#### INFORMATION PROVIDED:
========

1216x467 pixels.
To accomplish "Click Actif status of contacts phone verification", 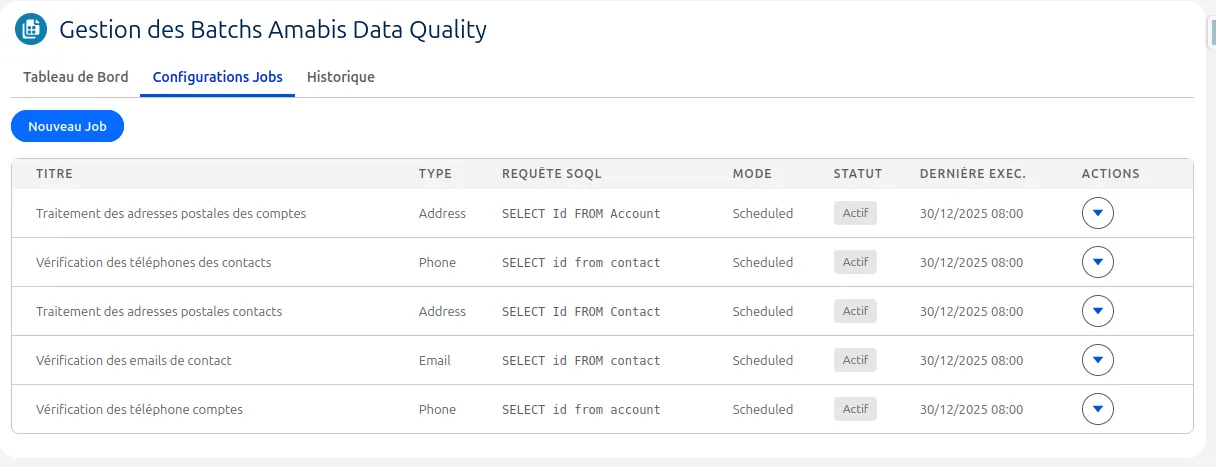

========

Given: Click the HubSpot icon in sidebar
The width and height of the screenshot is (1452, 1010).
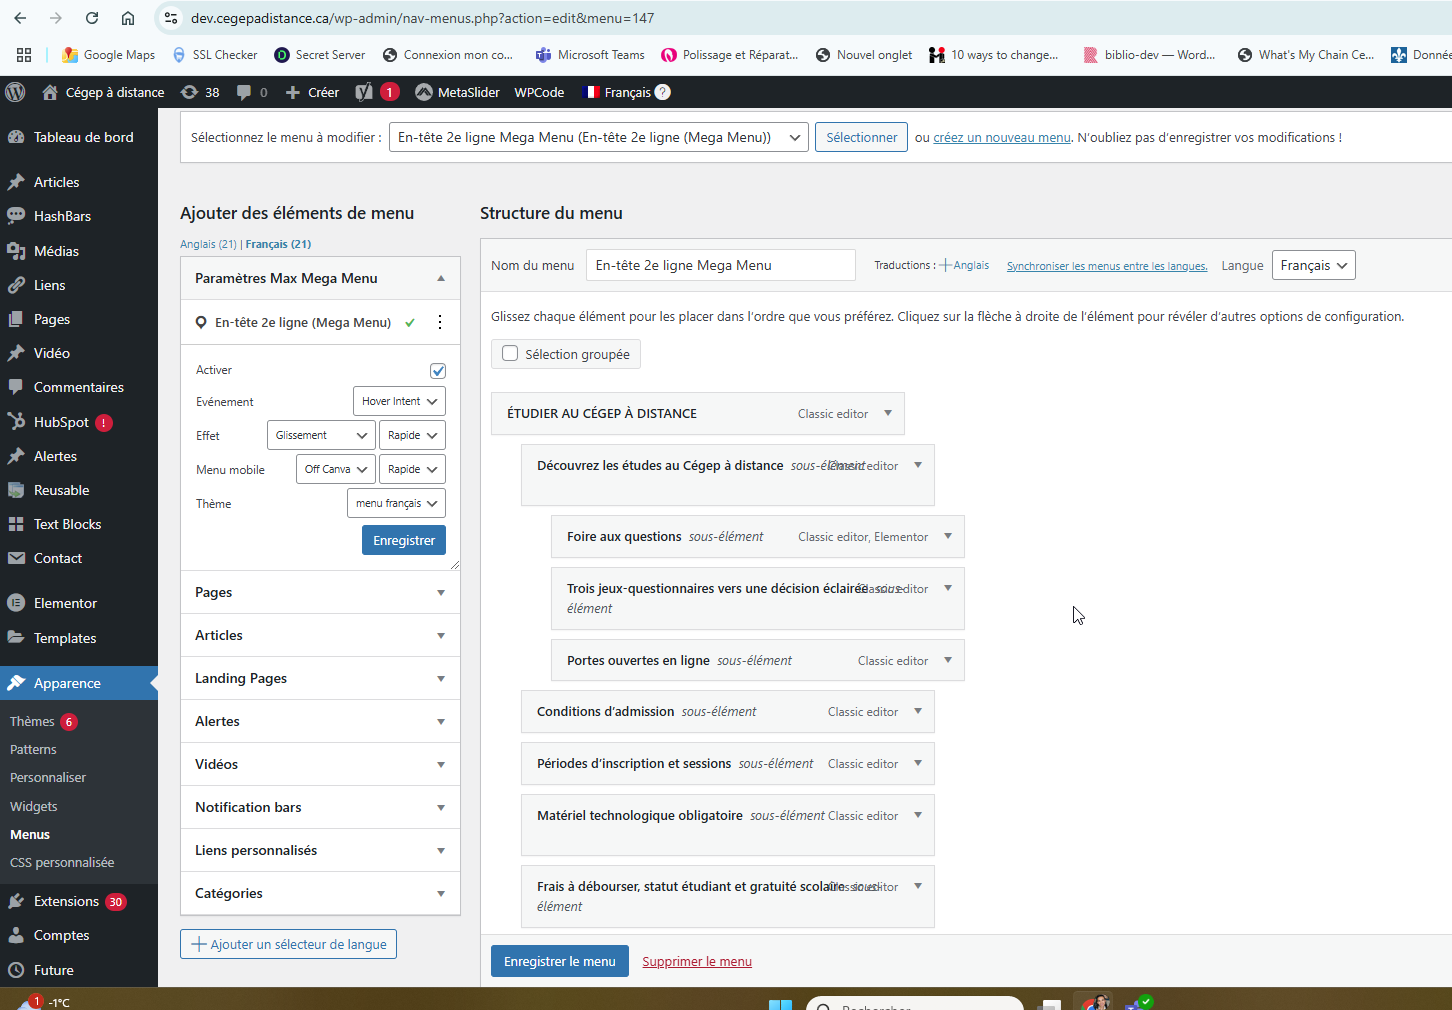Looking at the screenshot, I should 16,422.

========

#### WORK TO BE COMPLETED:
Excerpt from the records above: set down only the lines from the one that contains "1216x467 pixels." through the one that contains "Actif status of", inclusive, word for word. Pictures stay out.

#### RESPONSE TO THE EXERCISE:
1216x467 pixels.
To accomplish "Click Actif status of contacts phone verification", 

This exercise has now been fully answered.